- **Work to be completed**:
Could you carry the thread about naming audio and spectrogram parameters forward from its last paragraph?

- **Page text**:
####################

I always find shortened parameter names a bit cryptic (sr, n_mels, n_stft, f_max, f_min). Do we want to follow librosa here? If we do, we should do it correctly; if we don't, we can choose more verbose names (sample_rate, fft_bins, mel_bands, min_freq, max_freq, although mel_bands/n_mels is specific to the type of filterbank, and should maybe be called num_bands/n_bands to be the same for every filter bank subclass).

I also find it convenient sometimes to make the sample rate optional, and expect min_freq and max_freq to be given relative to the Nyquist rate if the sample rate is not given; like scipy.signal does it: https://docs.scipy.org/doc/scipy/reference/generated/scipy.signal.firwin.html#scipy.signal.firwin

Originally posted by @f0k in https://github.com/keunwoochoi/torchaudio-contrib/pull/34

hagenw commented 5 years ago

I would be in favor of more verbose names and am not a big fan of the current librosa argument names.

f0k commented 5 years ago

I would be in favor of more verbose names and am not a big fan of the current librosa argument names.

Great. Also note the first goal in the README: "Clear, readible names for class/functions/arguments"

Let's collect some suggestions then. Collecting things from my own code and making them more uniform or more consistent with torch.stft: samples: a tensor of audio samples sample_rate: the rate of audio samples (samples per second) spect: a tensor of spectrogram or mel/CQT spectrogram frames frame_len frame_length: the length of a spectrogram frame in terms of audio samples fps frame_rate: the rate of spectrogram frames (frames per second) hop_size hop_length: the number of samples between the starts of consecutive frames (i.e., frame_rate == sample_rate / hop_length) num_bins: the number of bins in a spectrogram num_bands: the number of bands in a mel/CQT spectrogram min_freq: the lowest frequency of the lowest band in a mel/CQT spectrogram max_freq: the highest frequency of the highest band in a mel/CQT spectrogram

hop_length was taken from torch.stft. frame_length was for consistency with frame_rate, which I find a more important concept than the hop_length, since it's independent of the sample rate. torch.stft calls it win_length. If we go with win_length, we'll have win_rate. Not so nice.

torch.stft has n_fft. I would call this fft_length, and make frame_length the primary parameter to set, with fft_length defaulting to match it, rather than the other way round. I'd then define num_bins = fft_length // 2 + 1.

(If we have sample_rate for samples, then frame_rate should be for frames, not for spect, but that's maybe too generic then...)

I'm not sure if num_bins and num_bands should be separate, since they're both describing part of the shape of a spectrogram. But if both of them are called num_bands, we may run into problems naming the arguments for frequency-domain filterbanks?

####################

- **Information shown**:
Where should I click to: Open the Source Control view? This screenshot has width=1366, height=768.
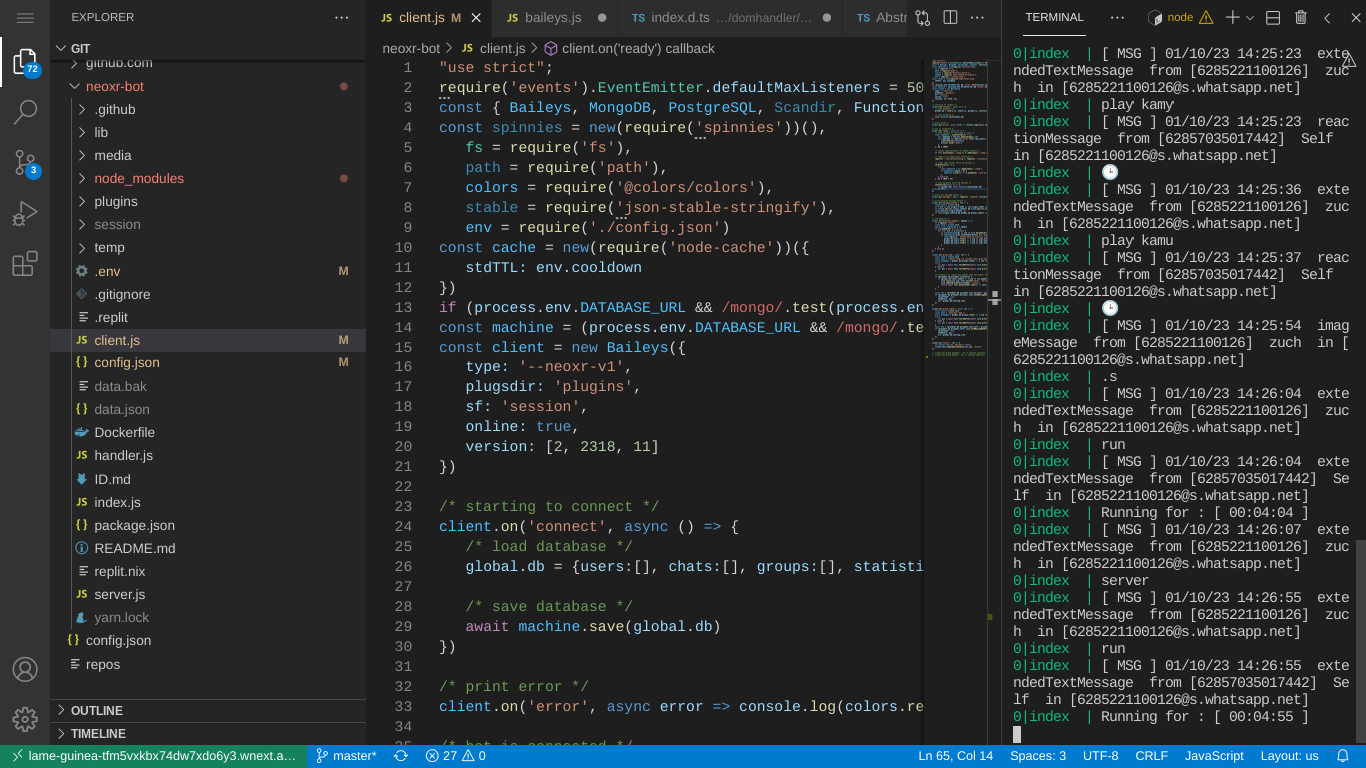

####################

- **Result of this exercise**:
Oh, another thing: We may want to differentiate between lengths in terms of discrete samples/frames, and lengths in terms of seconds. I would suggest size for the former, and length for the latter, but then we'd move away from torch.stft. Is this worth it? Since we'll provide our own wrapper for torch.stft in order to support higher-dimensional tensors, we'd be free to change argument names.

Discuss! :)

hagenw commented 5 years ago

Some comments on a few of them: samples: this could be confused with number_of_samples. A better name might be signal, but it might depend on the actual class, method where you using it. sample_rate: I never can decide between sampling rate and sample rate, but I guess the seconds wins as it is shorter?

f0k commented 5 years ago

samples: this could be confused with number_of_samples

I think the latter should be num_samples with analogy to num_bins, num_bands. If we rename samples to signal (which I'd also be okay with, although I find samples more explicit), then we still shouldn't shorten num_samples to just samples because of the same ambiguity.

I never can decide between sampling rate and sample rate, but I guess the seconds wins as it is shorter?

Yes, interesting. So that's something that sr avoids :) Another argument for sample_rate would be the consistency with samples and num_samples, and with frame_rate (not framing_rate).

hagenw commented 5 years ago

Totally agree, I would not propose to shorten num_samples to samples. The proposal was more to not use samples at all as new and non-familiar users might confuse it.

I see the point that sample_rate fits better with frame_rate, I was just wondering if "sample rate" or "sampling rate" is better English ;)

f0k commented 5 years ago

The proposal was more to not use samples at all as new and non-familiar users might confuse it.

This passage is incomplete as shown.